> _Given exercise 1_:
In the blog post about the England riots, whose post on the riots does the writer ask readers to read first?

An imminent whitewash is lingering and if the first 3 tests were any indication, the average Indian cricket fan must be really waiting for the Oval test match to be over with as soon as possible. Not that a win or a loss is going to change anything in Indian cricket in near future but the wounded souls can at least relax knowing the fact that the worst is over. Many pundits have painted all forms of media red with their valuable thoughts on what they think is really wrong with this Indian team. So I am not even going there. For even if I try, I won’t be able to get it to a shade remotely close to red.
At the end of this series, I will just accumulate what I think are all the positive aspects that came out of it and publish it as a blog post so that the millions of readers who flock my blog can look at the ‘glass is half full’ side of the story and not just the ‘glass is half empty’ side of the story.
This blog post, though is triggered by what is happening in England, has got nothing to do with the India-England cricket series, (which too can be termed as a riot of sorts from a certain perspective), but has got to do with the recent riots that plagued the streets of England for 4-5 nights. Yes, it even made Cameron cut short his vacation. I am no expert on the socio economic issues that plague England, nor do many of you who simply went out of your way to condone the rioters or banish the rioters as soon as the news spread out through twitter and facebook like a smoldering blackberry fire. And I am no expert either to offer a short term or a longterm solution. My observations and reactions I feel are not knee-jerk ones but more pragmatic, considering the context and also considering all strata of the society affected. Before I offer my views and reactions, please do read this wonderful post on the riots by Russell Brand, who of late has been surprising me with his extremely passionate and brilliant penmanship (Amy Winehouse tribute was a class post as well).
For a far left leaning individual like me who takes a very liberal stance on both economic and social issues, I have been tortured with this constant debate of socialism vs. capitalism. So I do very well understand the larger issues of this downtrodden part of this English society to the extent that I am mature enough to admit that it is mostly (not entirely) the system that continues to widen the divide between the rich and the poor and that it needs a trim. This is the longterm solution that experts have to stress upon the leaders of the state and more importantly the politicians of the state to start working on ‘from yesterday’. So, without going into the details of what I think could be done to fix the system or help these sections of the society through the system, I am simply going to express my views on all concerned parties specifically in the context of what happened in the past week.

> _Data shown_:
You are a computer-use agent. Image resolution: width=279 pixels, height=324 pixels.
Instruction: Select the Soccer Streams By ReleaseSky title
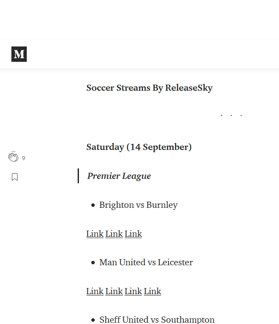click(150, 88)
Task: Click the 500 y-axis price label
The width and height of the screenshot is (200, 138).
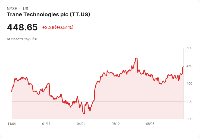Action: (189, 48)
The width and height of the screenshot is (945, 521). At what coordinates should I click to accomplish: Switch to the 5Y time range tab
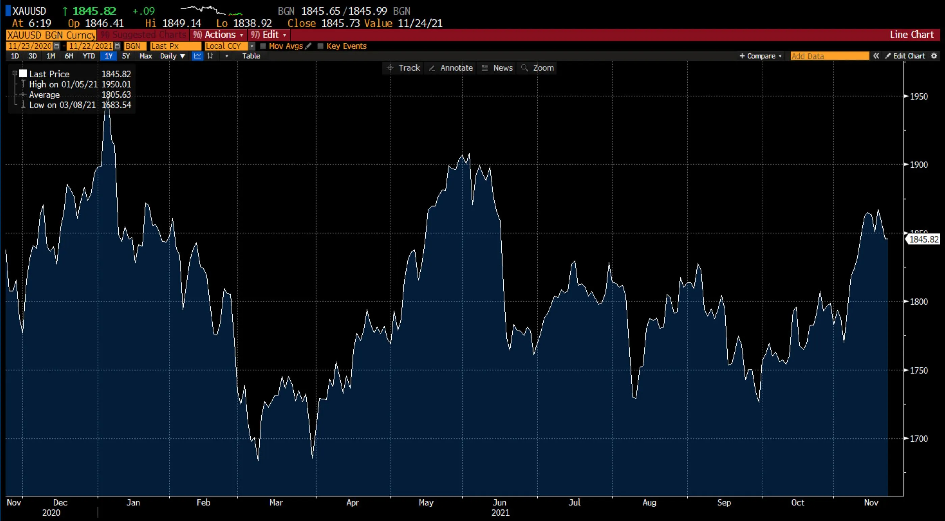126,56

> _Given exercise 2_:
Reproduce the records word for word, starting at the first line of the records and ending at the line that contains "Action: (189, 48)". Leave the pictures out.

> _Correct answer 1_:
Russell Brand

> _Correct answer 2_:
You are a computer-use agent. Image resolution: width=279 pixels, height=324 pixels.
Instruction: Select the Soccer Streams By ReleaseSky title
click(150, 88)
Task: Click the 500 y-axis price label
The width and height of the screenshot is (200, 138).
Action: (189, 48)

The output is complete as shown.